In-use heat transfer coefficient (HTC) measurements are useful for retrofit evaluation, heating system sizing, and thermal performance assessment in occupied homes. Quantifying the variance in the in-use HTC when, necessarily, utilising a range of assumptions and simplifications is therefore crucial, and also critical for further method development. Two empirical sensitivity analyses were used to explore how changes in commonly assumed in-use factors affect HTC estimates in occupied homes. The factors investigated were measurement uncertainty, solar gains, metabolic gains, boiler efficiency, water use, party wall heat transfer, and ventilation rate - parameters that are impractical or impossible to routinely measure, and as such default values are generally adopted. The sensitivity analyses used data from seven occupied homes and a single, common, HTC estimation method. Input distributions for each factor were derived from available data and current assumptions. A local sensitivity analysis examined how changes in each input affect the HTC and a global analysis quantified the contribution of the inputs’ variance to the HTC’s variance.
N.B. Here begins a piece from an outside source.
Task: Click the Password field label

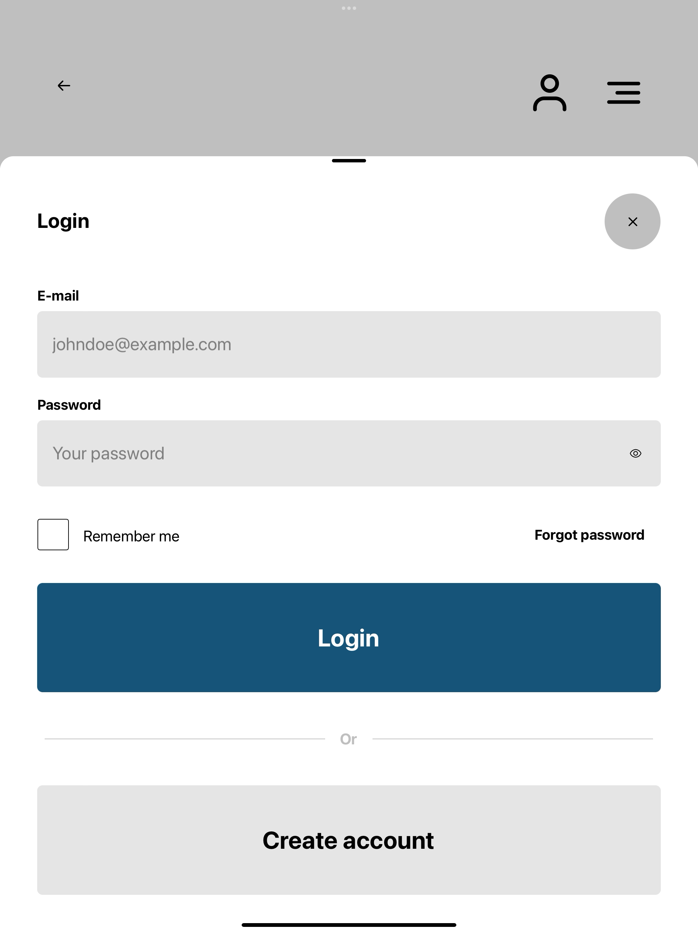Action: click(x=69, y=405)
Conducting parallel analyses enabled a more complete picture to be obtained, and the alignment of the two approaches provided confidence in their results. The factors with the greatest overall effects on the HTC were ventilation and party wall heat transfer; however, this was not the case for every home. In particular, HTCs from homes with higher occupancy exhibited stronger HTC sensitivity to metabolic gains and water use. The use of real data from occupied homes enables the results to be applicable to typical imperfect datasets. The results will inform future applications of in-use HTC measurements and methods for determining their uncertainty. Further work expanding this analysis to a larger dataset with more building typologies, and gathering data to define the sensitivity analysis more accurately would strengthen these conclusions.